By Brecken Branstrator
The new Gübelin Gemstone Rating system will evaluate gems based on their quality, rarity and salience to give them a rating between 75 and 100.
Lucerne, Switzerland—The Gübelin Gem Lab wants to make it easier to talk about and compare colored gemstones.

With diamonds, communicating the 4Cs immediately tells people what kind of stone they are getting.

But as anyone who works with colored stones can attest, communicating the quality, color, and attractiveness of a gem is a different story.

In response, the lab has introduced the Gübelin Gemstone Rating, a system designed to give points to a gem’s overall impression, Raphael Gübelin, president of the House of Gübelin, explained to National Jeweler.

Knowing it needed to be simple and effective, the lab created a comprehensive system based on points, inspired by the system used to express the quality of a wine’s vintage.

The Gübelin Gemstone Rating looks at three factors: quality, rarity and salience.

The key factor in this is, of course, quality, rating such visual aspects as color, clarity/transparency and cut.

Rarity evaluates the type of gemstone, its weight and any treatments used to enhance the gemstone.

Lastly, salience describes the uniqueness of the gem and its ability to stand out.

Experts at the lab will use these parameters to calculate a point value to communicate the beauty and rarity of a stone in one number.

High-quality gems receiving at least 75 out of 100 points will qualify for a rating.

Additionally, the gems will be assigned a designation based on their Gübelin Points rating: “exceptional” for those rated 100-97.5; “outstanding” for scores 97.4-95; “excellent” for those receiving 94.9-92.5; “superior” for 92.4-90 points; “fine” for 89.9-85 points; “good”’ for 84.9-80; and “fair” for 79.9-75 points.

20201118 Gubelin rating insertGems that receive a Gübelin Rating also are assigned a designation, such as “exceptional” for those very fine gems that rate between 100 and 97.5 points.

The point system will allow the trade to be able to compare colored gems and assist in buying decisions, the lab said.

Currently, if you give someone in the trade a color and budget, they could come back with any number of options, Gübelin said.

“It would be much more efficient to have additional information saying, ‘I want a blue sapphire, 3 carat with nice color and in rating of 85 or 90.’ That already starts reducing the number of possibilities tremendously. It will help to get much closer to what’s desired.”

This will also allow consumers to better understand colored gemstones.

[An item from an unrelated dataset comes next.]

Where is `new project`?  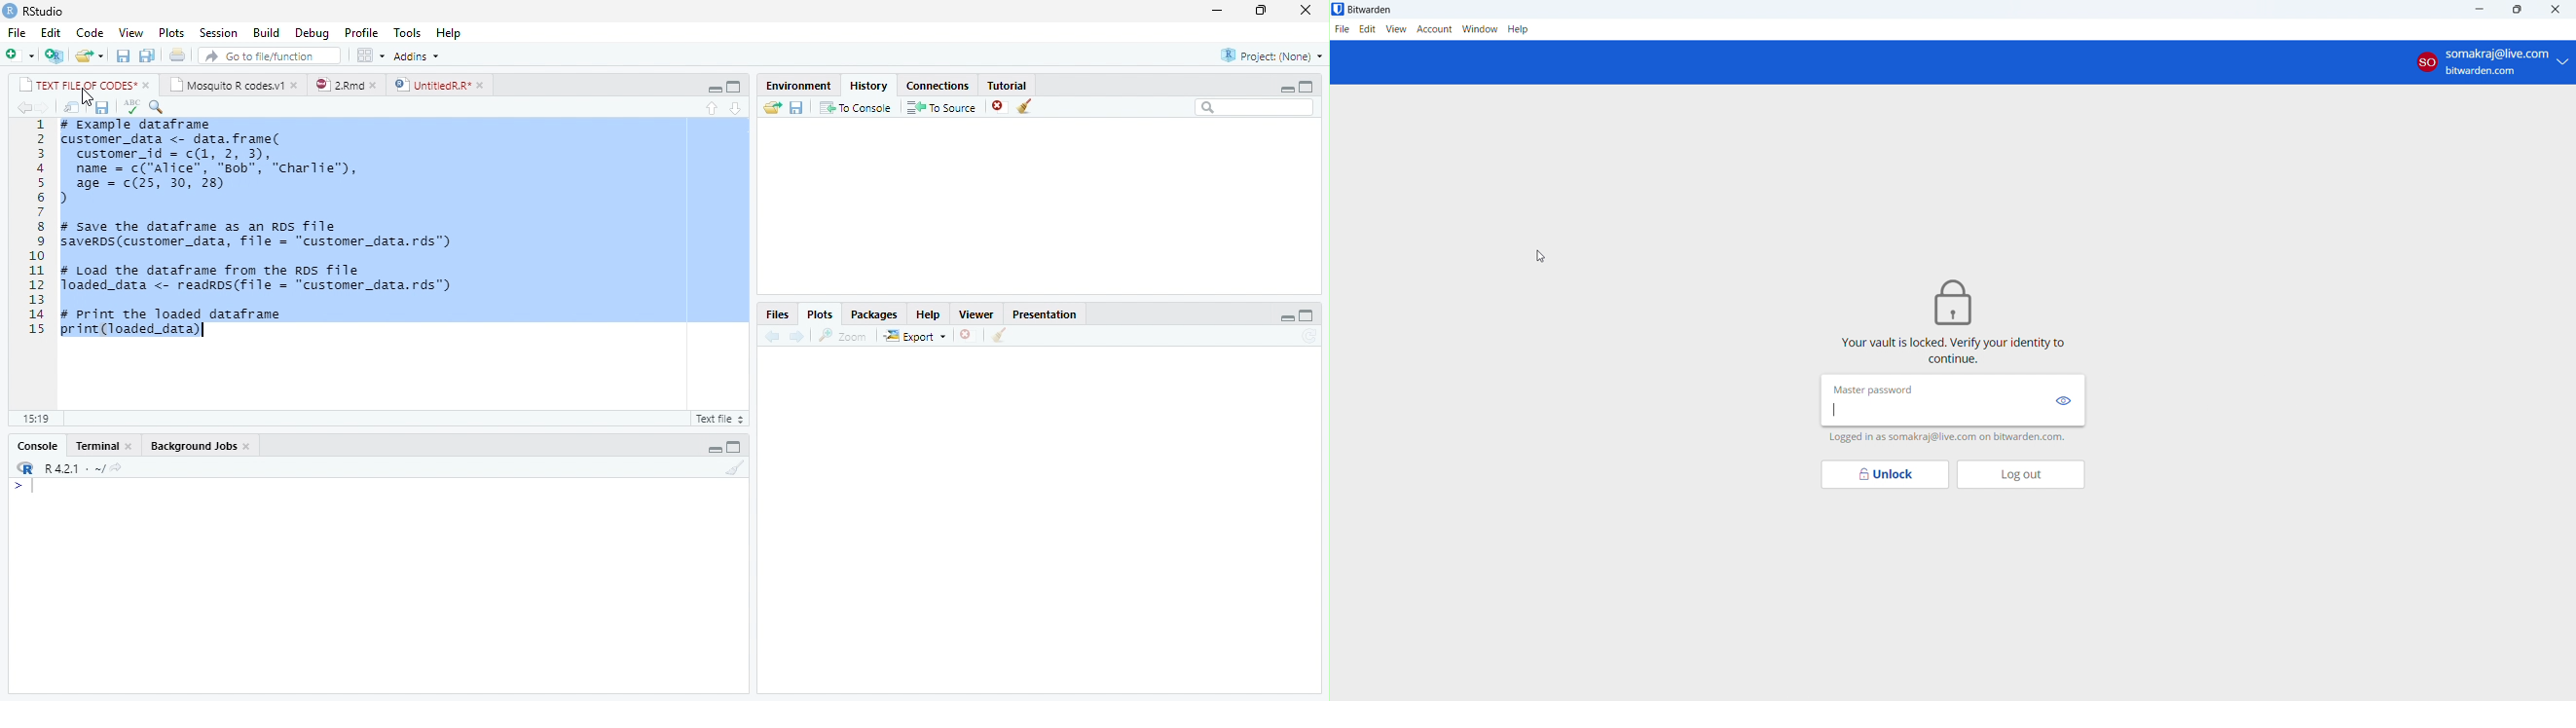 new project is located at coordinates (55, 55).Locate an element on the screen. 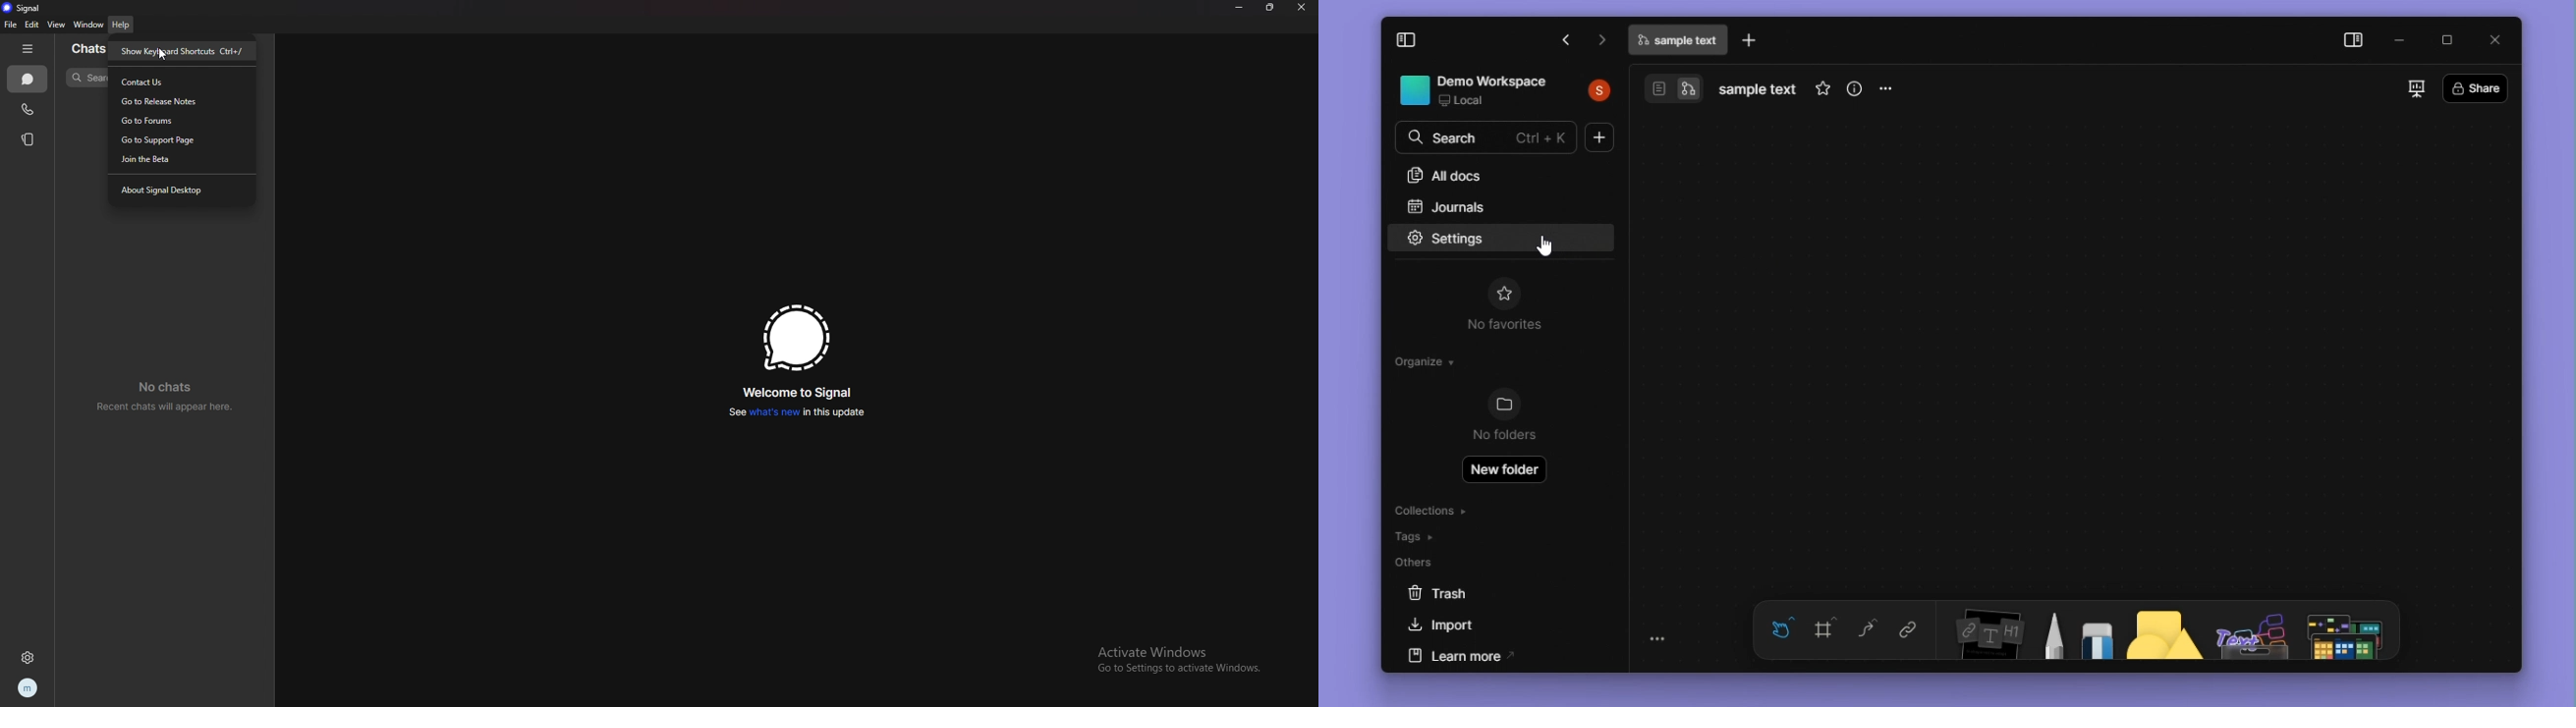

The lab developed the Gübelin Gemstone Rating for high-quality mined colored stones. Stones subjected to heavy treatments and lab-grown gems fall outside of its scope.

To start, Gübelin will add the service free of charge to its reports.

“The gemstone rating offers more orientation and we think more people will be interested in colored gemstones,” Gübelin said. “End-consumer will profit—and of course the industry, too.”

After some time, the service will be offered for a fee of 100 CHF (about $110 at current exchange rates) for a Gemstone Rating in combination with a gemological report.

A rating on its own costs 250 CHF (about $274), and the lab said it will give ratings to stones with reports from another lab.

The Gübelin Gemstone Rating is currently available from the company’s Lucerne laboratory only.